The Tide Of Change

Written by Mary Ann Fitzmorris August 29, 2025 20:27 in Dining Diary

For as long as I knew Tom he told me about his darkest fear. It sounded absurd to me so I never really acknowledged it. To encapsulate: the levees would fail in a hurricane one day and because the city is beneath sea level, it would be like a bowl filling with water. In 2005, a hurricane did that very thing, and Tom's prescience proved uncannily accurate.

I always call Hurricane Katrina an Equal Opportunity Destroyer. Our house was fine but our family shattered. It’s a good thing I dragged Tom out of town because I think the realization of his terrible dream would have really devastated him. When he returned home six weeks later he was ready to get back to work documenting the city’s return to "normalcy."

His jubilation about restaurants opening again is chronicled in the book, "Hungry Town.” Of the many great things he has given to his beloved home town, the fervor with which he cheered on the return of restaurants ranks among the most important. People took solace in his hope and enthusiasm. They knew it would be all right, even if he in his darkest moments did not.

While we were evacuated in DC, Tom stayed in the basement of my sister’s mother-in-law. He set up an office there and worked feverishly to finish the book that was 95% done, called “Tom Fitzmorris’s New Orleans Food.” It would be reprinted three times. “The List” was born during this time.

Tom spent the remainder of his working day calling restaurants to see if they had reopened. Each time he learned of one, it was added to his list. Restaurants consulted “The List,” diners consulted “The List,” and vendors consulted “The List.” It was a heady time. People that were members of The Food Show community who were also evacuated invited Tom to dinner in DC, and they had each other as commiserators. 

Whenever I went over to the host's house I chuckled at the dichotomy there. Tom’s host was a genteel old lady who ate the exact same thing every day for lunch: 4 Club Crackers with a slice of banana, carefully arranged on a plate. Downstairs Tom was planning his next meal and calling restaurants and continually writing about gourmet food. 

Back at home the city had changed permanently. A large part of the black population had moved to Houston, never to return. Many of them had spent their lives working in the hospitality industry here. What wouldn’t reveal itself until ten years later was how devastating this mass exodus was to the hospitality industry. Legions of college kids from all over the country flocked here to help rebuild the city. Many of them left after a few years, but a much larger percentage now call this home. Some have started their own restaurants, serving food in an atmosphere completely foreign to this 170-year-old food culture.

Most places in the United States don’t have a food “identity,” So the kids from such places don’t have the attachment to food that locals have, and this particular type of food that New Orleans has always been renowned for. Tom always said that a place like this with such a strong food identity left little room for anything else. And suddenly there was everything else. Millennials love ethnic food, casual restaurants, and cheap eats. The culinary diversity that Katrina brought has diluted the strong culinary culture of this city. 

New Orleans loves its traditions. Our new residents don’t care much for tradition, and I worry about the future of the storied restaurants of New Orleans. I see some of the Grande Dames trying to adapt to the changing landscape and I wonder if it will work. 

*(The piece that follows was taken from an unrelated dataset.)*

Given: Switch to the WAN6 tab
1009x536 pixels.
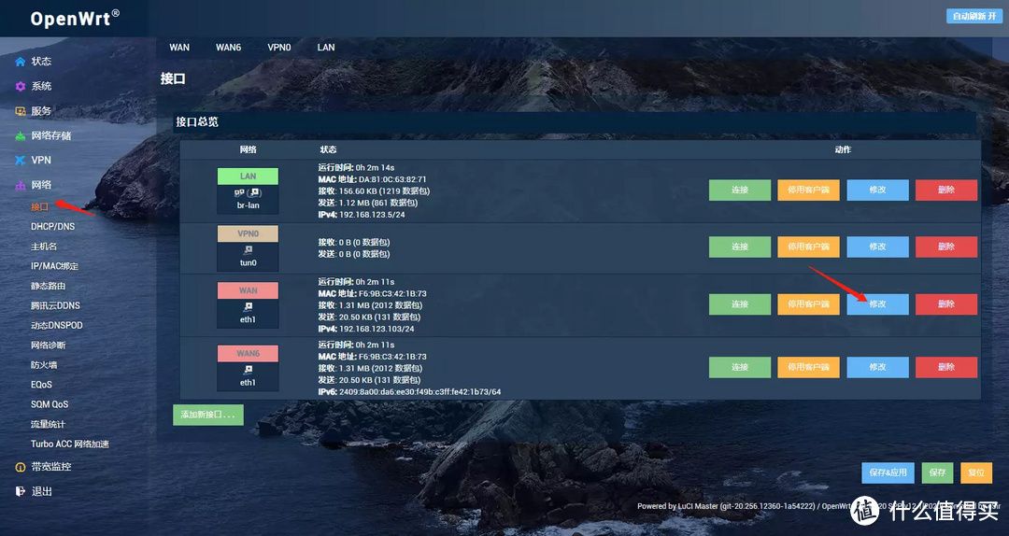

Today at lunch we spoke to longtime employees of the restaurant. They were talking about how hard it is to keep anyone working. It reinforced my thought that it seems “transient” now. Transient in kitchens and transient in the front of the house. The population that came in does not have the same work ethic as the one that left.

Because of its entrenched identity, New Orleans seems to be fending off the same type of cultural devolution that has occurred in Austin and is now occurring in Nashville. Perhaps our traditions and provincial nature will protect us from becoming something else, something that longtime residents don’t even recognize.

I’ve said from the beginning that Hurricane Katrina was one of the greatest forced sociological experiments in history. That goes double for our very special food culture.